§ **What this task involves**: Quote the lines below from the one containing "Viewport: 745px width, 385px height." to the final line, both ends included; exclude the pictures.

§ **Supplied entries**:
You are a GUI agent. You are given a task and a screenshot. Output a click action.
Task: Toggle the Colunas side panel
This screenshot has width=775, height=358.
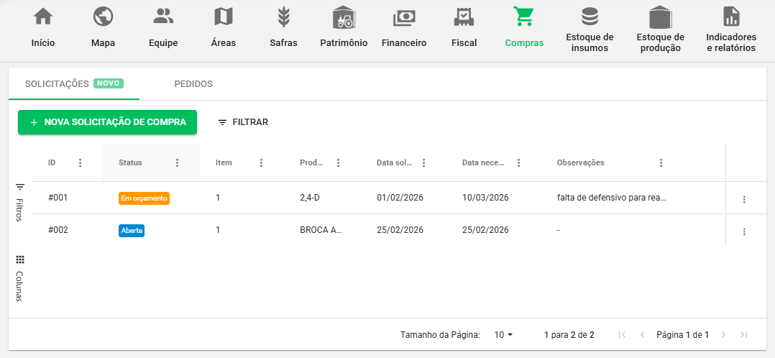[19, 277]
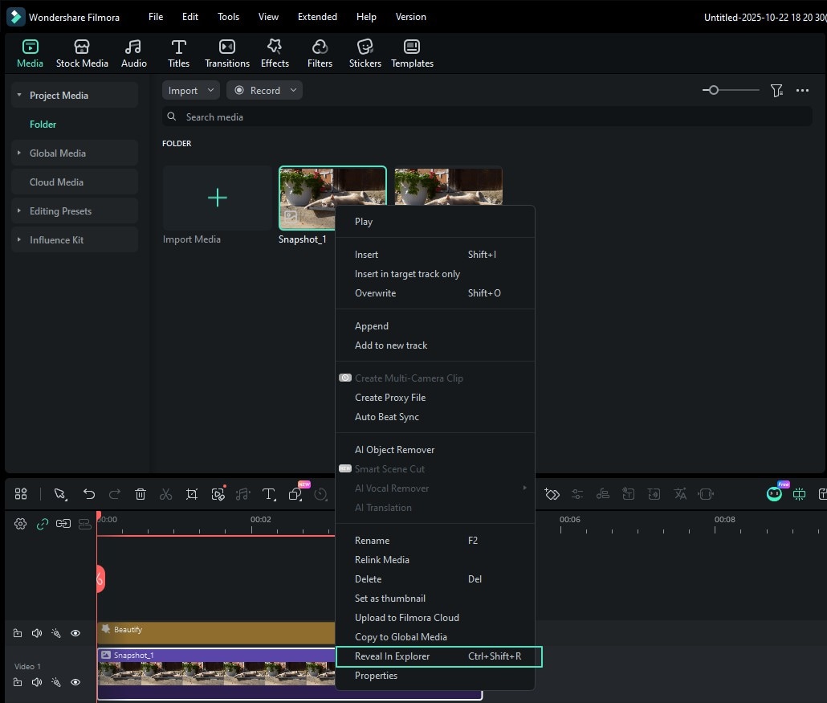Select the Titles tool in the top toolbar
Image resolution: width=827 pixels, height=703 pixels.
pyautogui.click(x=178, y=52)
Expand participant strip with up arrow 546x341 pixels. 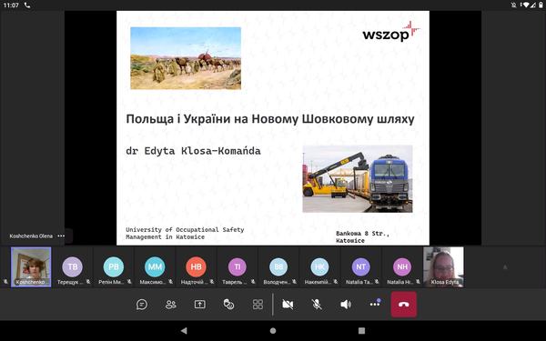tap(505, 266)
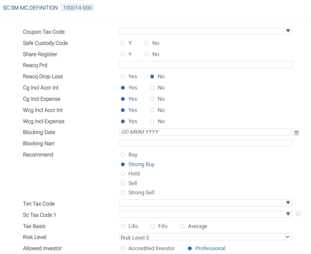The width and height of the screenshot is (311, 254).
Task: Choose Fifo as the Tax Basis
Action: click(153, 226)
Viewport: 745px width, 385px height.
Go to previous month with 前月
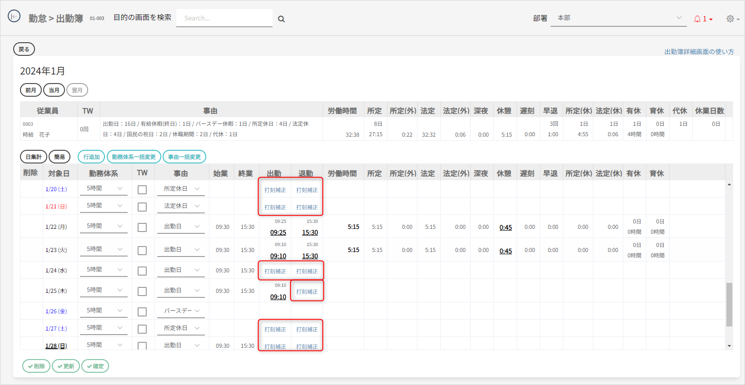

§ **Solved exercise**:
Viewport: 745px width, 385px height.
Go to previous month with 前月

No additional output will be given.